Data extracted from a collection
--- START ---

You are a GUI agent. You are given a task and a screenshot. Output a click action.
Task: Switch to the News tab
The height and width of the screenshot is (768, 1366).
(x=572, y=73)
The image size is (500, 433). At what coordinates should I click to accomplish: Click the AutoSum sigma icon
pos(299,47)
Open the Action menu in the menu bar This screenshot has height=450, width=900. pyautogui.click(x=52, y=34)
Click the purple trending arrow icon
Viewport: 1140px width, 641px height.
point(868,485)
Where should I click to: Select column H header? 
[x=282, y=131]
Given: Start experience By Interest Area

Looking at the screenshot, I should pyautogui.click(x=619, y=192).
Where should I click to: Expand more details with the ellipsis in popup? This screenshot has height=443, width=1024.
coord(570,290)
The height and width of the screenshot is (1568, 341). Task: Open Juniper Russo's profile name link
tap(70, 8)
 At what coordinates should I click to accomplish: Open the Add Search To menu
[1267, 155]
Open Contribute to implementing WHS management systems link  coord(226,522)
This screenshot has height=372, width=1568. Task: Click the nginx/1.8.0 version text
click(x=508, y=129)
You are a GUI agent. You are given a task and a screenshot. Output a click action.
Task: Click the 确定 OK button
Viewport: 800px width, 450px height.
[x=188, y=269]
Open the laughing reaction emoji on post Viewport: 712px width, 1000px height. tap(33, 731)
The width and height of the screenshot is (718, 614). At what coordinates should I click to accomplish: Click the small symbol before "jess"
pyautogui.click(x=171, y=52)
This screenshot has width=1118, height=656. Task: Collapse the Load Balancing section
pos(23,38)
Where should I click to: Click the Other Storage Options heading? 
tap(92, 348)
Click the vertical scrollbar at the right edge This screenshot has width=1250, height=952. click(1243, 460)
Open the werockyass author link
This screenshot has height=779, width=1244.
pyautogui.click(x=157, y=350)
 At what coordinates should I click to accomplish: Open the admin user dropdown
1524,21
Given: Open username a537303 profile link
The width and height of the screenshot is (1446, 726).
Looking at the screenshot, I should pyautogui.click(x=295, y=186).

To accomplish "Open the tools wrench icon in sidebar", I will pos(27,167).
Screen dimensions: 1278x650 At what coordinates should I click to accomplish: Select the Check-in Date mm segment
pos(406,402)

--- END ---

## [What you need to do]
The full set of entries must be transcribed exactly.

## [Answer to this problem]
You are a GUI agent. You are given a task and a screenshot. Output a click action.
Task: Switch to the News tab
The height and width of the screenshot is (768, 1366).
(x=572, y=73)
The image size is (500, 433). At what coordinates should I click to accomplish: Click the AutoSum sigma icon
pos(299,47)
Open the Action menu in the menu bar This screenshot has height=450, width=900. pyautogui.click(x=52, y=34)
Click the purple trending arrow icon
Viewport: 1140px width, 641px height.
point(868,485)
Where should I click to: Select column H header? 
[x=282, y=131]
Given: Start experience By Interest Area

Looking at the screenshot, I should pyautogui.click(x=619, y=192).
Where should I click to: Expand more details with the ellipsis in popup? This screenshot has height=443, width=1024.
coord(570,290)
The height and width of the screenshot is (1568, 341). Task: Open Juniper Russo's profile name link
tap(70, 8)
 At what coordinates should I click to accomplish: Open the Add Search To menu
[1267, 155]
Open Contribute to implementing WHS management systems link  coord(226,522)
This screenshot has height=372, width=1568. Task: Click the nginx/1.8.0 version text
click(x=508, y=129)
You are a GUI agent. You are given a task and a screenshot. Output a click action.
Task: Click the 确定 OK button
Viewport: 800px width, 450px height.
[x=188, y=269]
Open the laughing reaction emoji on post Viewport: 712px width, 1000px height. tap(33, 731)
The width and height of the screenshot is (718, 614). At what coordinates should I click to accomplish: Click the small symbol before "jess"
pyautogui.click(x=171, y=52)
This screenshot has width=1118, height=656. Task: Collapse the Load Balancing section
pos(23,38)
Where should I click to: Click the Other Storage Options heading? 
tap(92, 348)
Click the vertical scrollbar at the right edge This screenshot has width=1250, height=952. click(1243, 460)
Open the werockyass author link
This screenshot has height=779, width=1244.
pyautogui.click(x=157, y=350)
 At what coordinates should I click to accomplish: Open the admin user dropdown
1524,21
Given: Open username a537303 profile link
The width and height of the screenshot is (1446, 726).
Looking at the screenshot, I should pyautogui.click(x=295, y=186).

To accomplish "Open the tools wrench icon in sidebar", I will pos(27,167).
Screen dimensions: 1278x650 At what coordinates should I click to accomplish: Select the Check-in Date mm segment
pos(406,402)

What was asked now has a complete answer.